> **Excerpted records**
┄┄┄┄┄┄

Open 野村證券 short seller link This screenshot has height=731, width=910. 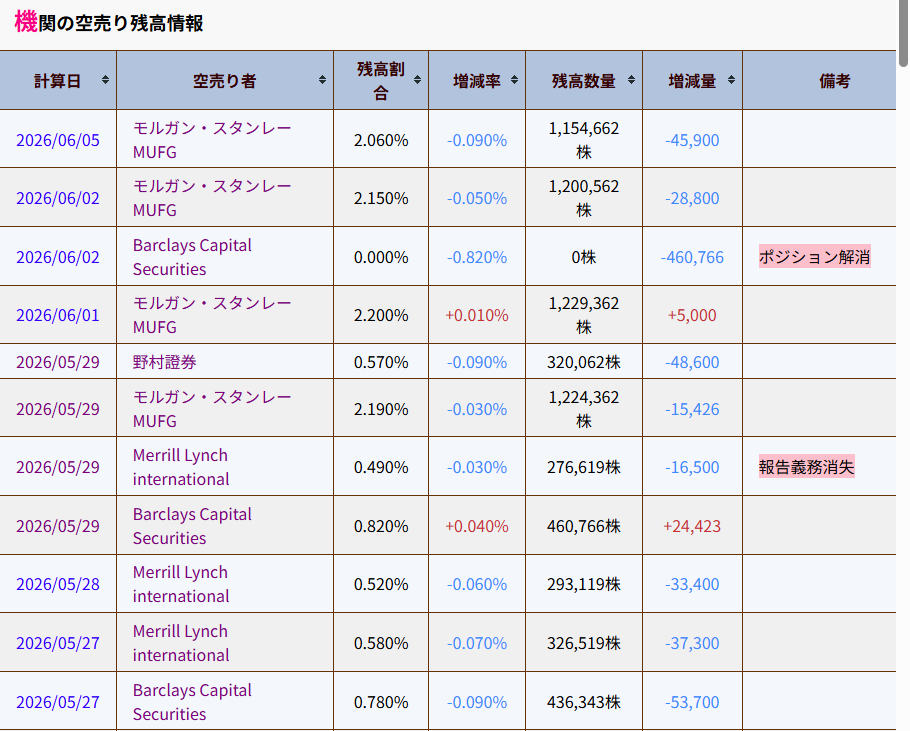[164, 362]
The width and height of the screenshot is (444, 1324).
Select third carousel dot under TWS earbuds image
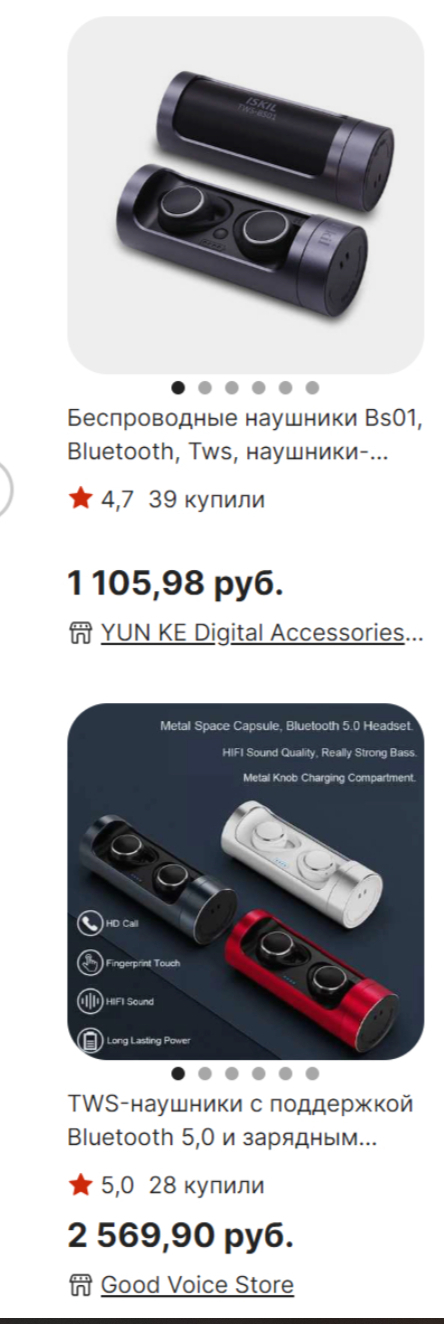click(232, 1073)
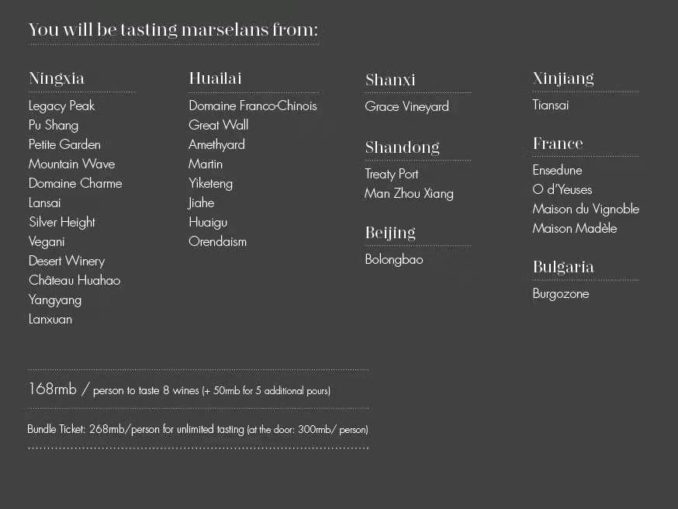This screenshot has height=509, width=678.
Task: Click Great Wall winery name
Action: (219, 126)
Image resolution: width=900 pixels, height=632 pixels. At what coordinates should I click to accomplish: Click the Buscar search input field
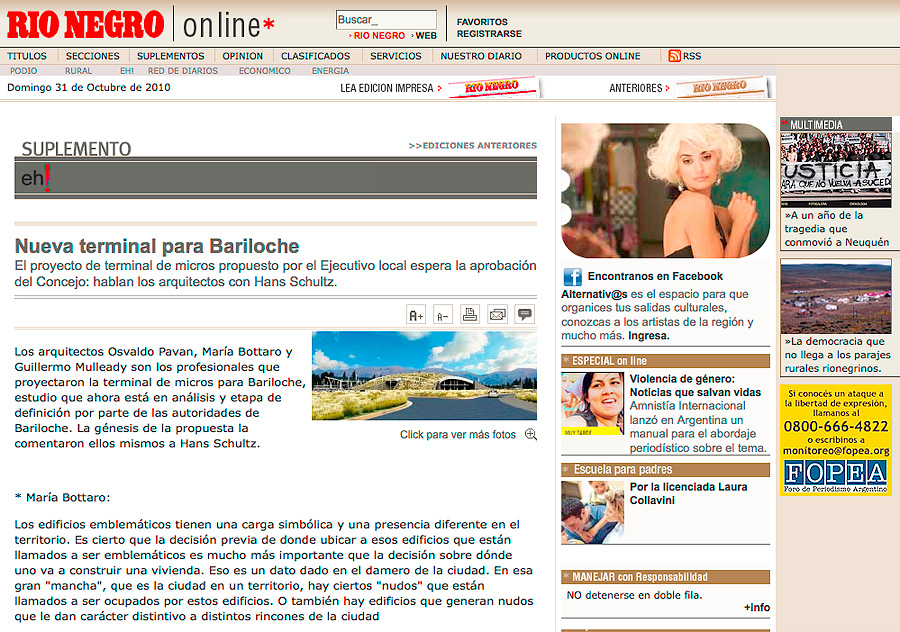pyautogui.click(x=386, y=19)
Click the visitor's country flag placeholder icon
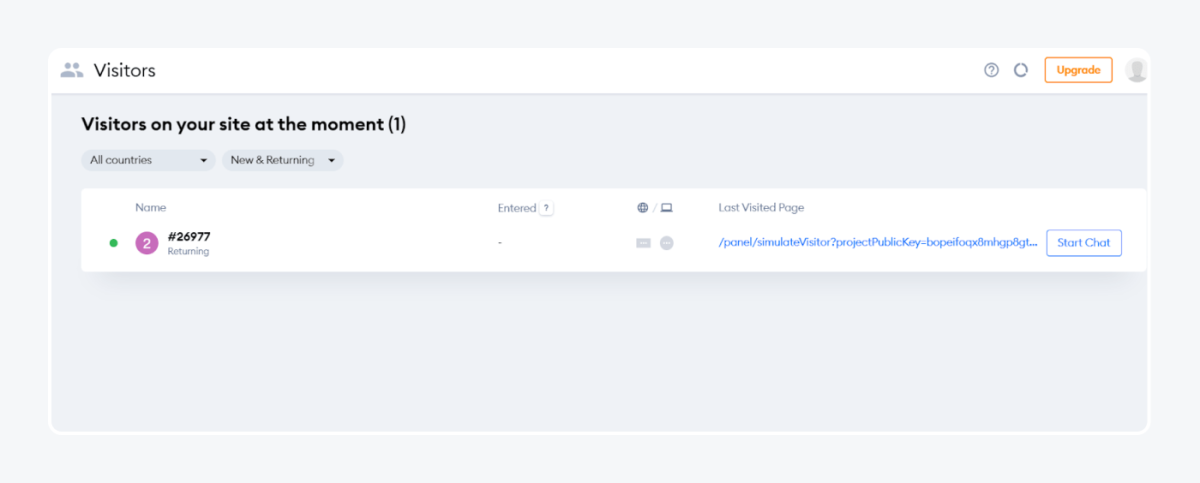The width and height of the screenshot is (1200, 483). click(x=643, y=243)
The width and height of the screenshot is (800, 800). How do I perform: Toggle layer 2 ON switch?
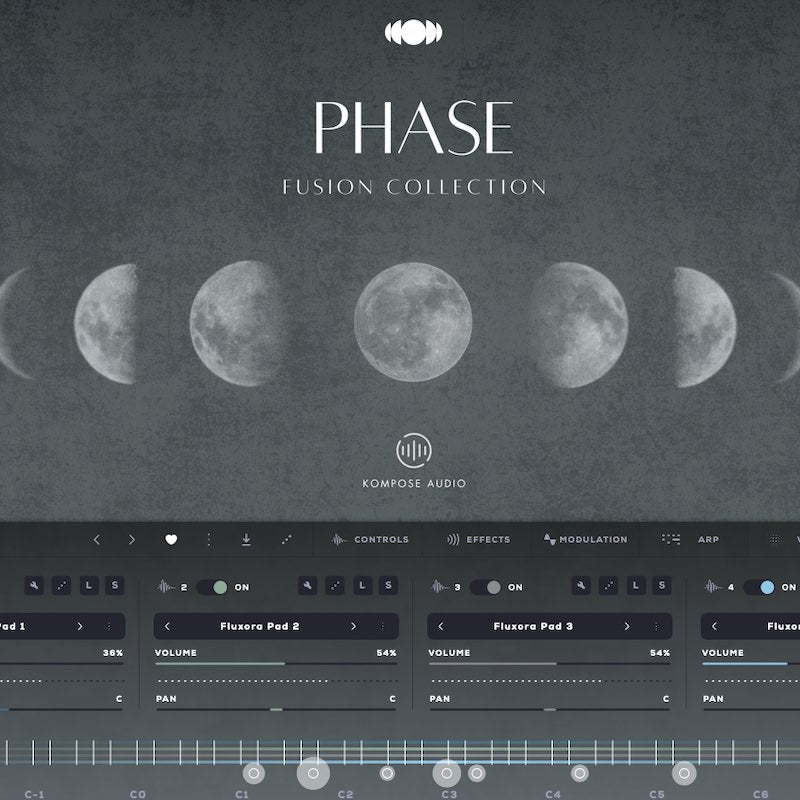[213, 587]
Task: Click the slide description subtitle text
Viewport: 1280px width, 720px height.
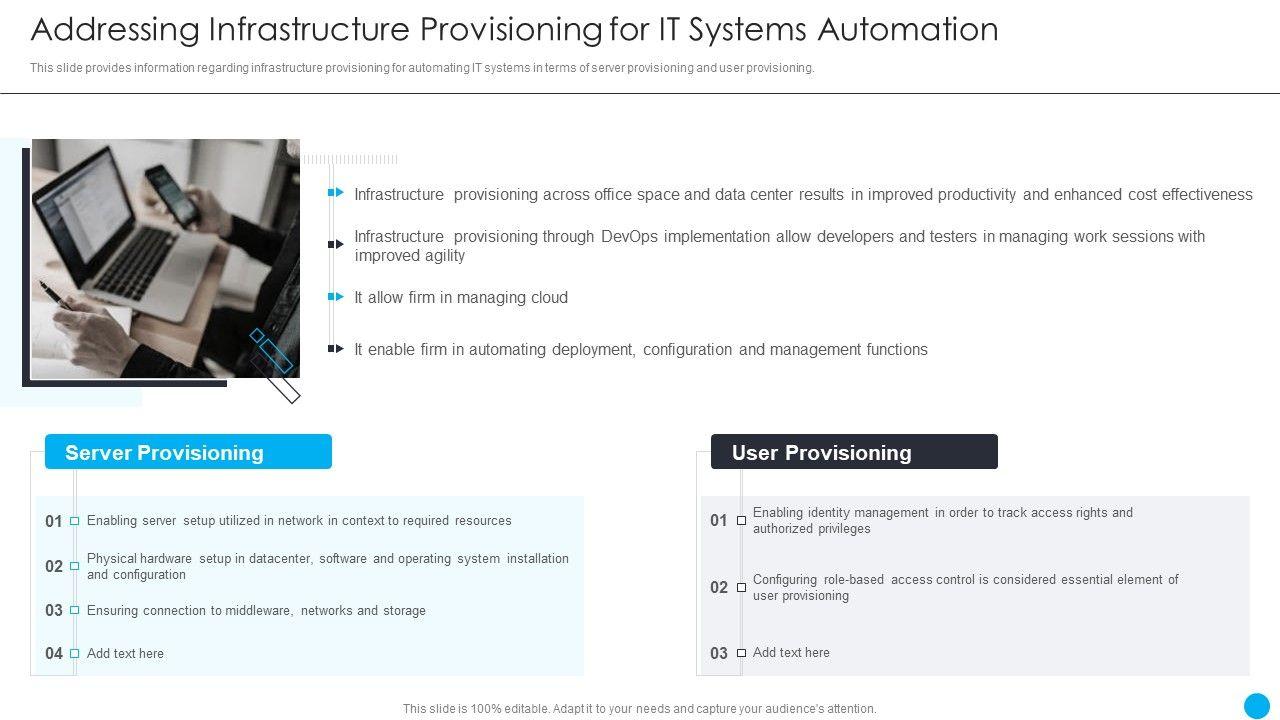Action: pos(422,68)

┄┄┄┄┄┄

> **Your instructions**
From the line with "The width and height of the screenshot is (444, 1324)." down to the last line of the entries above, set down every line exactly, apart from the pictures.

> **The completed task**
The width and height of the screenshot is (444, 1324).
Select third carousel dot under TWS earbuds image
click(232, 1073)
This screenshot has height=509, width=678.
Task: Click Great Wall winery name
Action: (219, 126)
Image resolution: width=900 pixels, height=632 pixels. At what coordinates should I click to accomplish: Click the Buscar search input field
pyautogui.click(x=386, y=19)
Click the visitor's country flag placeholder icon
The width and height of the screenshot is (1200, 483). click(x=643, y=243)
The width and height of the screenshot is (800, 800). How do I perform: Toggle layer 2 ON switch?
[213, 587]
Task: Click the slide description subtitle text
Viewport: 1280px width, 720px height.
Action: pos(422,68)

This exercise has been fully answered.